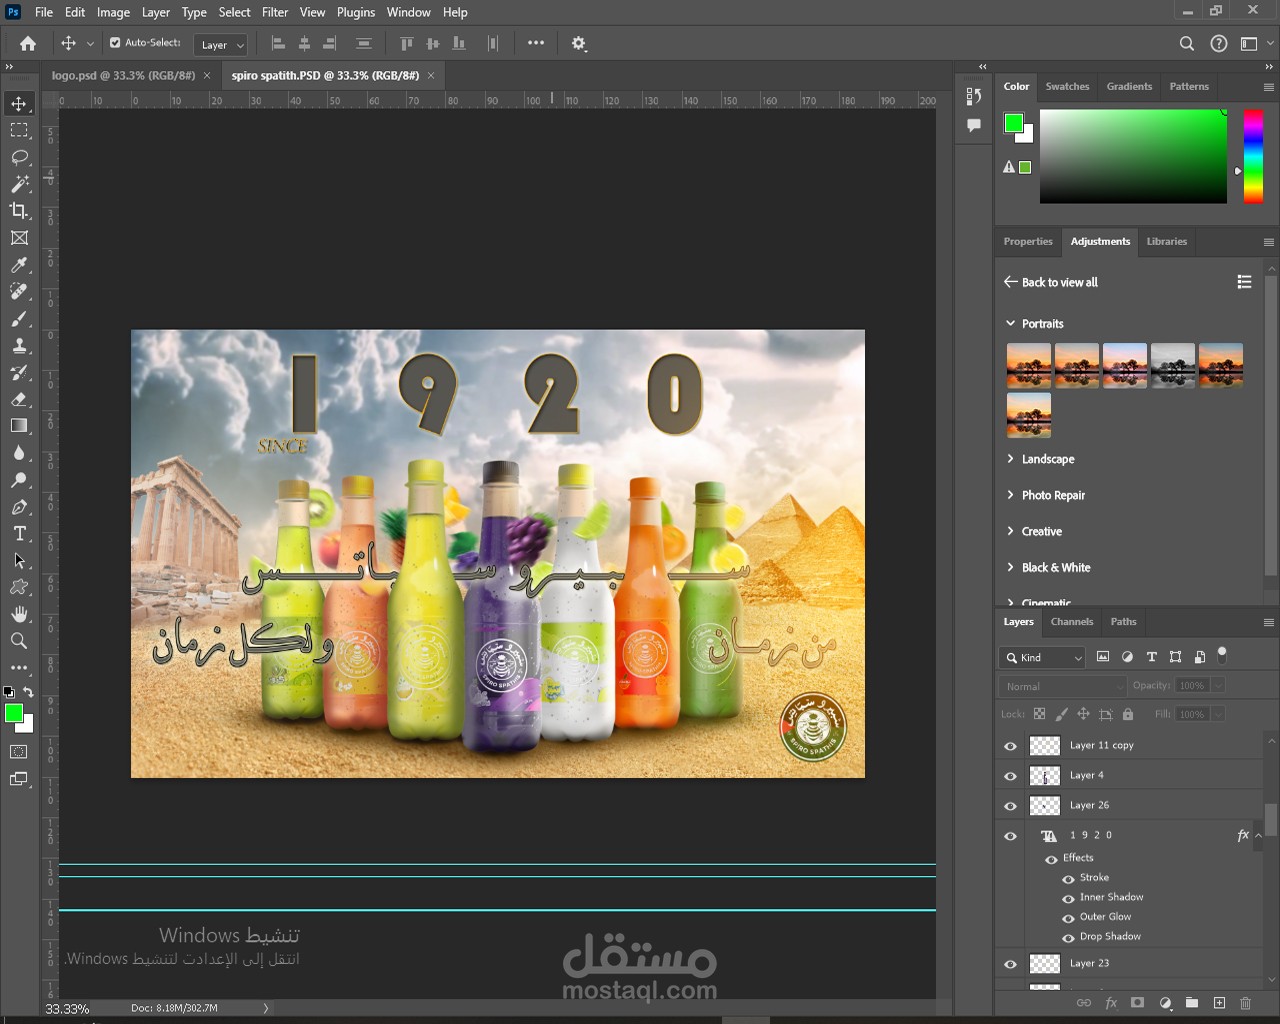
Task: Select the Clone Stamp tool
Action: (19, 346)
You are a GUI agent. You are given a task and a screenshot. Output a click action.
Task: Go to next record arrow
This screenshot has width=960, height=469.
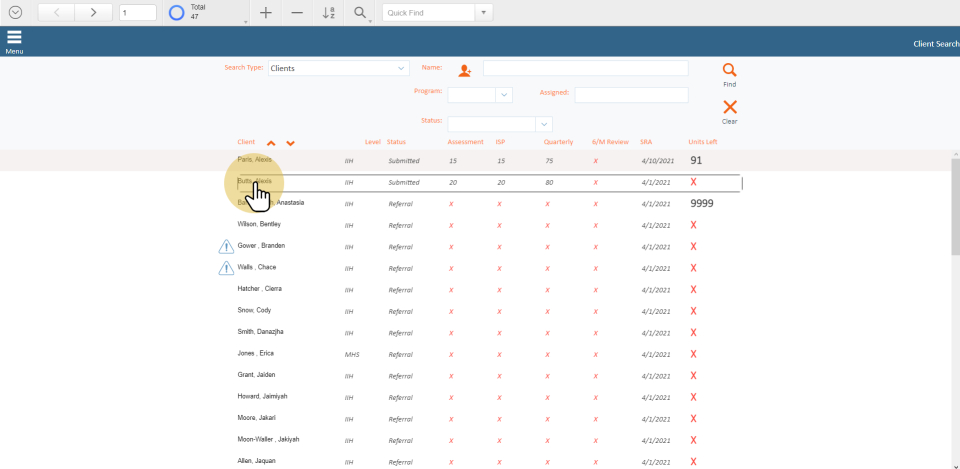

☆ ☆ ☆ ☆

**Directions for this task**: Give again, exactly as written, the lines from the one with "You are a GUI" through the last line of the entries above, but skip the pictures.

**Exercise response**:
You are a GUI agent. You are given a task and a screenshot. Output a click action.
Task: Go to next record arrow
This screenshot has width=960, height=469.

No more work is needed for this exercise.